Early Assessment with a ‘Cognoscopy’
Dr Bredesen is not claiming any kind of cure for Alzheimer’s and he acknowledges that his protocol may not work in all cases. However he does say that with earlier detection of genetic risks factors such as ApoE4 and a cognitive assessment, he terms a ‘Cognoscopy’, similar to when we get a bowel check-ups at 50 years of age, Alzheimer’s should be a rare condition.
So far, his research suggests that early diagnosis of any onset is crucial. Initial severity of the disease and how likely a patient is to be able to adhere to the protocol makes a big difference too.
The challenges of 36 Holes
He says that his protocol represents a challenging path for patients with Alzheimer’s and their families and carers, not because the specifics are difficult but because of a critical number of points that need to be looked at and addressed. Some of the treatments do require expert advice and training as they are more involved such as the diagnosis of chronic underlying infections and toxicity.

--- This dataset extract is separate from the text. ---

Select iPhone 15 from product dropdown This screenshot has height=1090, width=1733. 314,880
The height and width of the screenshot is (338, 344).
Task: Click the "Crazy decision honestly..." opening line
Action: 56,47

Dr Bredesen says it like having “36 holes” in the roof of a house with the rain coming in, you need to plug up 10 – 20 holes or issues otherwise there is still too much rain coming in.
While patients may see almost immediate changes most times at least 3 to 6 months are needed for the biochemical improvement to become significant cognitive upgrading.
Not a Single Disease
AZD is not one single disease and Dr Bredesen has identified 6 major ‘sub-types’ of the disease.
These different sub-types or causes lead to the same end result and even share the same molecular on-off switches. However, the underlying factors are different and need to be treated in specific and different ways.
Often there will be a dominant factor or cause but almost always there will be more than one – meaning multiple areas need to be changed and improved.
This is also why there is currently no single drug or treatment that is effective.
- Type I – is inflammatory and tends be first diagnosed in your 60’s, it can run in families often with a ApoE4 gene present.
- Type II – is atrophic or loss of growth factors. It is usually diagnosed in your late 60’s to 70’s where there is a decrease in different hormones and factors that are critical for continuing neuronal growth and connections
- Type III – is toxic and is fundamentally a different problem, occurring often in your early 50’s. This type tends to affect more brain areas so more cognitive issues than just memory, you have more difficulty finding words and forming sentences, calculating numbers, recognising faces and objects.
- Type 1.5 – is a mix of type I and type II and is associated with insulin resistance, type 2 diabetes as well as the inflammation it causes.
- Type IV – a vascular form without being vascular dementia proper and is associated with type II
- Type V – is due to traumatic damage to the brain from head injuries, sporting impacts and other head trauma.
Practitioners trained in the Bredesen Protocol
There are only a hand full of Bredesen certified practitioners in Australia including Adelaide, Melbourne, Sydney and Brisbane.